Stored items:

%%

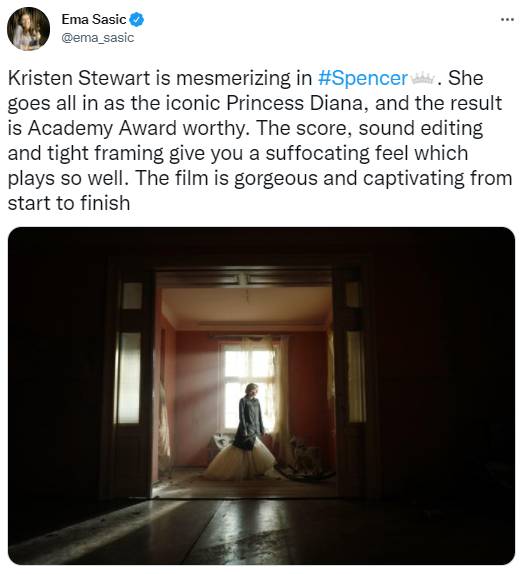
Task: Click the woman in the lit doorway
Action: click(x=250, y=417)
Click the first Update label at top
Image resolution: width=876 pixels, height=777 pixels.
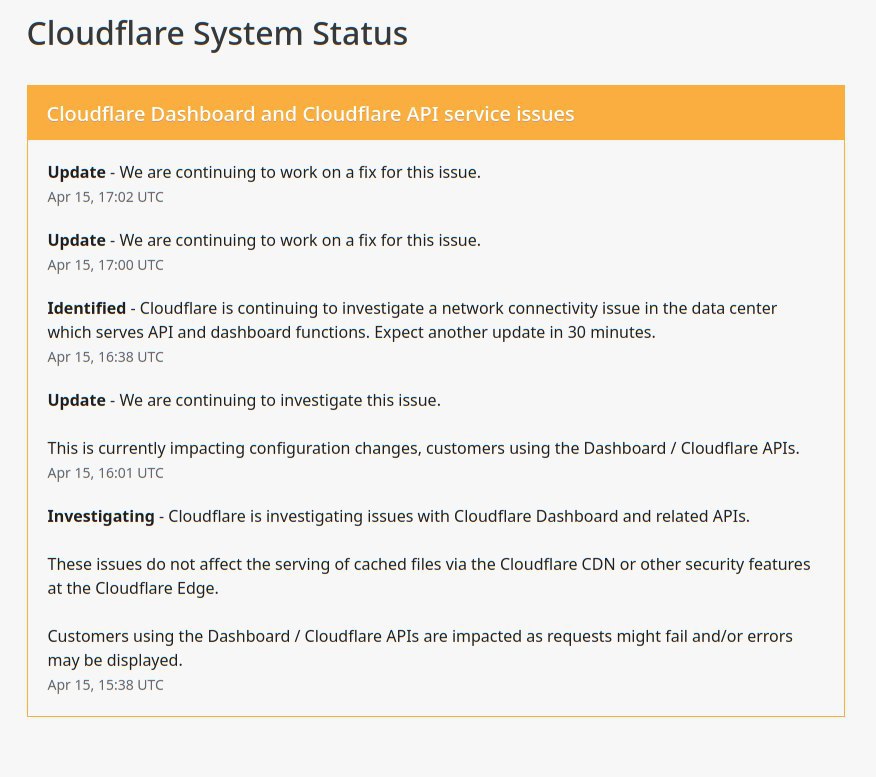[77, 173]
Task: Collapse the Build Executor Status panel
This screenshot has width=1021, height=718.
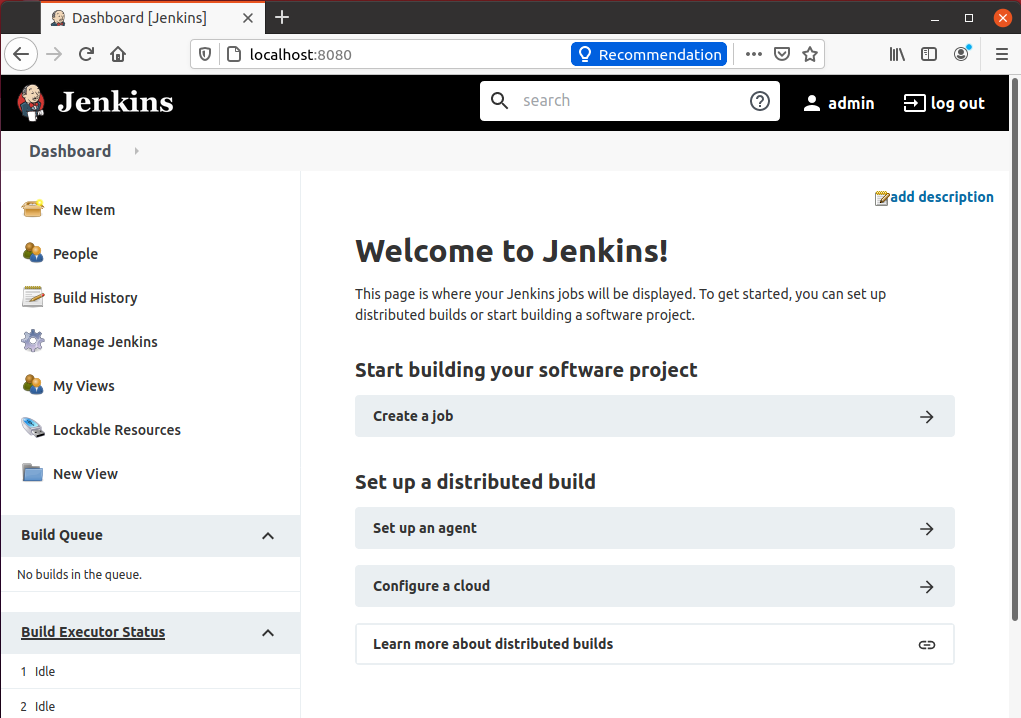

%%

__What is being asked__.
Restate word for word the lines from the one holding "Task: Collapse the" down through the last line of the records above, and do not include the pictures.

__Answer to this problem__.
Task: Collapse the Build Executor Status panel
This screenshot has width=1021, height=718.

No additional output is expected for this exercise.